Task goal: Down to the last line, set down the listing below exactly, apart from its pictures.

- - - -

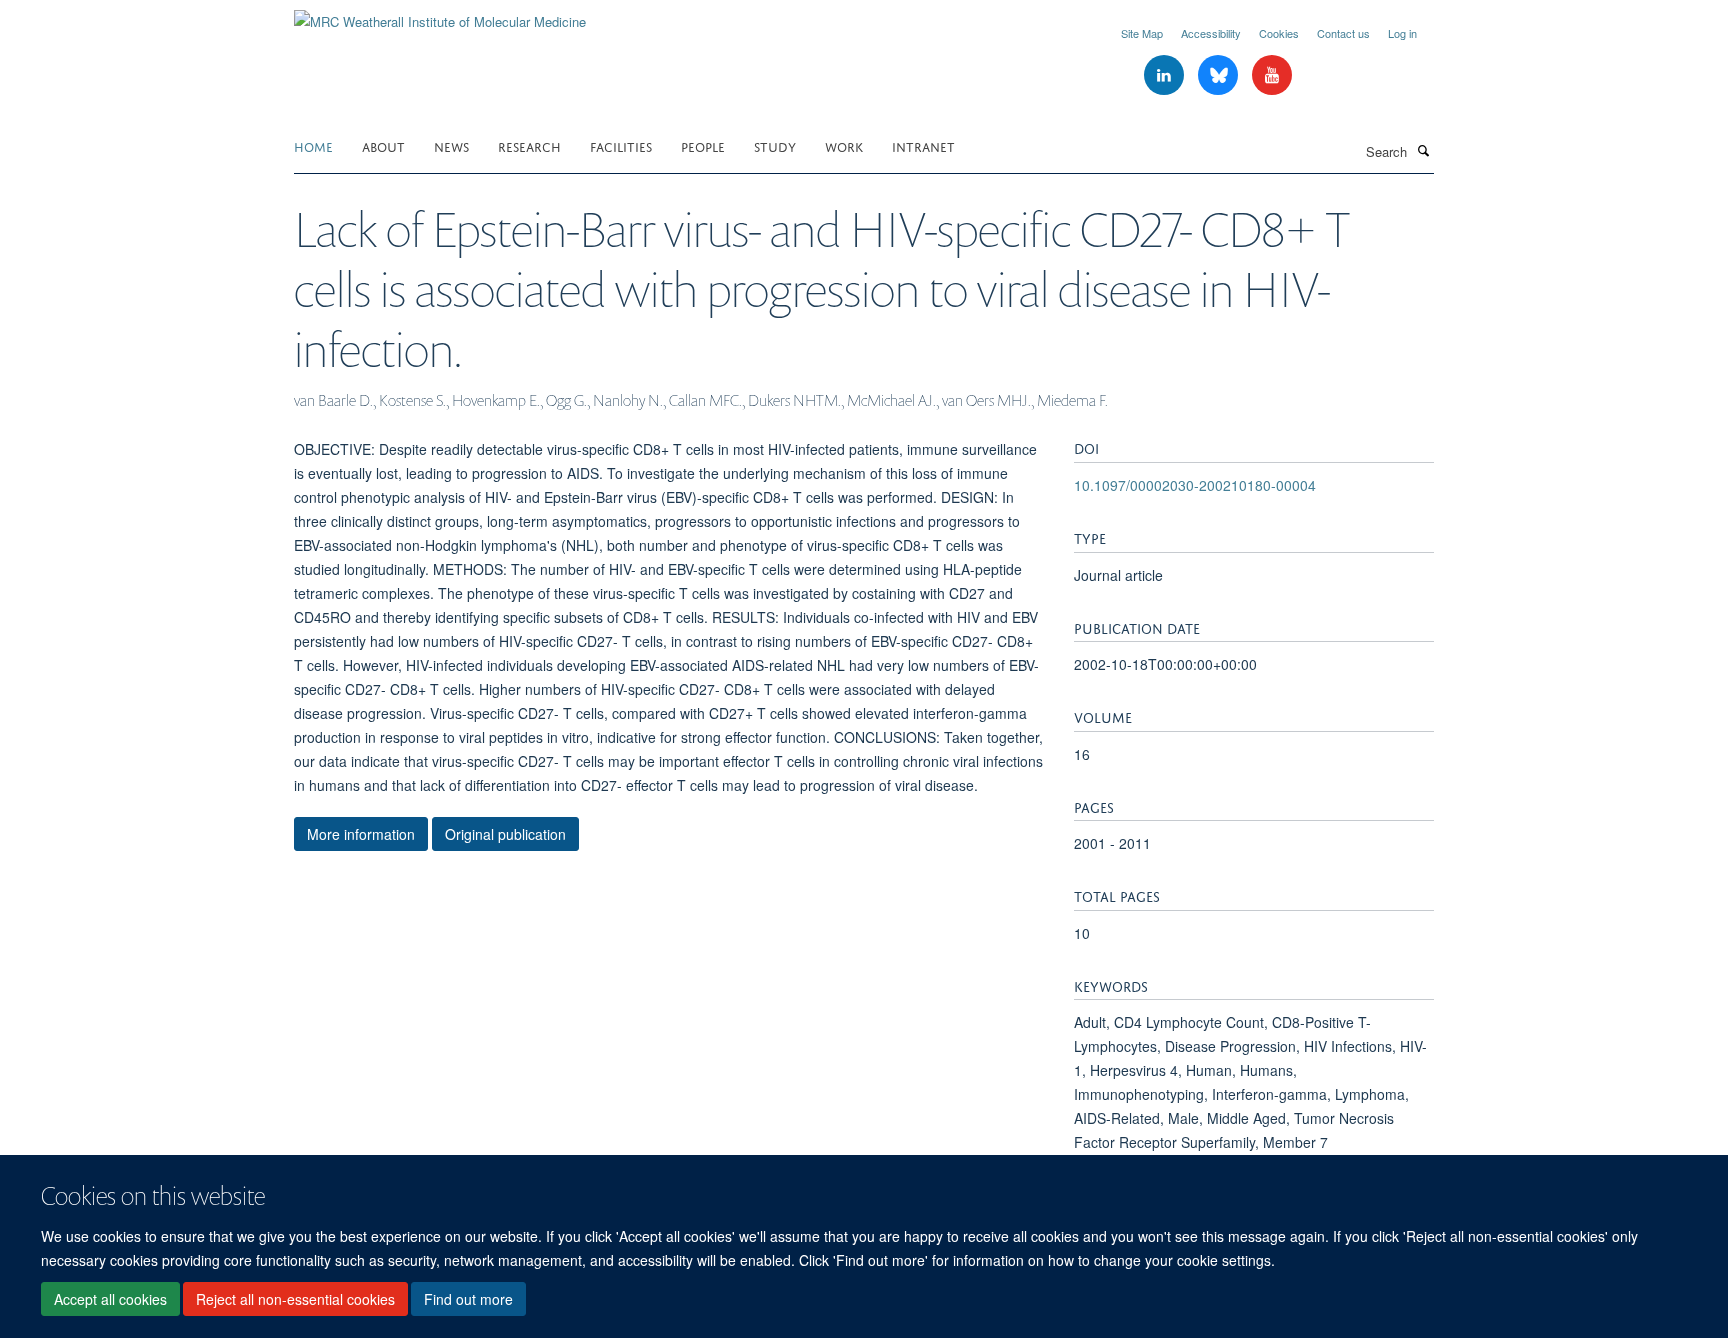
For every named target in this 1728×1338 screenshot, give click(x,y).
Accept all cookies (110, 1299)
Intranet (923, 145)
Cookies (1279, 33)
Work (844, 145)
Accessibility (1211, 33)
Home (313, 145)
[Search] (1423, 150)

- - - -

Worked solution:
For every named target in this 1728×1338 screenshot, give click(x,y).
Accept all cookies (110, 1299)
Intranet (923, 145)
Cookies (1279, 33)
Work (844, 145)
Accessibility (1211, 33)
Home (313, 145)
[Search] (1423, 150)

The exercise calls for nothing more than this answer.